Well, here I am, aground once more and more or less intact, save for a splitting headache that probably indicates intracranial bleeding, but is acceptable because Jamie has a similar headache, thus preventing him from being all “Typical Smokering, having an intracranial bleed” at me.
I feel I should share photos of the event, but they are a little scanty. Getting a professional photographer to take three photos and a DVD cost about a hundred and fifty dollars extra, so we declined; with the result that we have before and after photos, but not during. (At least, not of us. Helpdesk Man, the snortlepig and Miles were waiting on the ground, and the snortlepig took an arty photo of Miles’ knee at approximately the time I was plummeting through the skies. But it doesn’t quite convey the scope of the occasion.)
So, you know. Not exactly a visual treat. But there are plenty of YouTube videos of skydivers prettier than ourselves, with rock music to boot, so you can always pop over there to get the general gist.
This is us getting suited up.

This is a chap called Max checking my fixings. Max was a gung-ho, daring-older-brother type chap who introduced himself as “I’m Max, I’m your guy” and spent the entire skydive trying to get me to do the thumbs up and give him high-fives to indicate I was having a jolly old time. About ten seconds after he pulled the chute he said “So do you think you’ll do this again?”; that sort of chap. Nice, though.

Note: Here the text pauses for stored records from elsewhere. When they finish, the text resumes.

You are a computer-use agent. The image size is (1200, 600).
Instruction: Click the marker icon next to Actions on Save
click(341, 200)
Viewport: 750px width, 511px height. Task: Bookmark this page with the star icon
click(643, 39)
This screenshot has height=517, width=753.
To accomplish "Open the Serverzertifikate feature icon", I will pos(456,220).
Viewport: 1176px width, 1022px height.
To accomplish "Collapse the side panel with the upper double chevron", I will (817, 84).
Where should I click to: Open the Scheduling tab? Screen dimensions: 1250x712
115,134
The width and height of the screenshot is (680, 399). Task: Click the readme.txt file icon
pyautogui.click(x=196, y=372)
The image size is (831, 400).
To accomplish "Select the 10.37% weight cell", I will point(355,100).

The suit wasn’t exactly flattering. They should have made it white, to give a kind of Princess-Leia-in-The Empire-Strikes-Back vibe. That, or they should have gone with the dieselpunk theme suggested by the hats. Costumed skydiving; it could be the new thing.
Anyway. This is us by the plane. The snortlepig saw it and was all “Whoa, it’s HUGE!”, which, no. Helpdesk Man did try to take an arty from-behind shot of us walking to the plane like a ragtag group of astronauts, but the thing about ragtag groups of astronauts? Their suits don’t sag around the hindquarters. So we will omit that one.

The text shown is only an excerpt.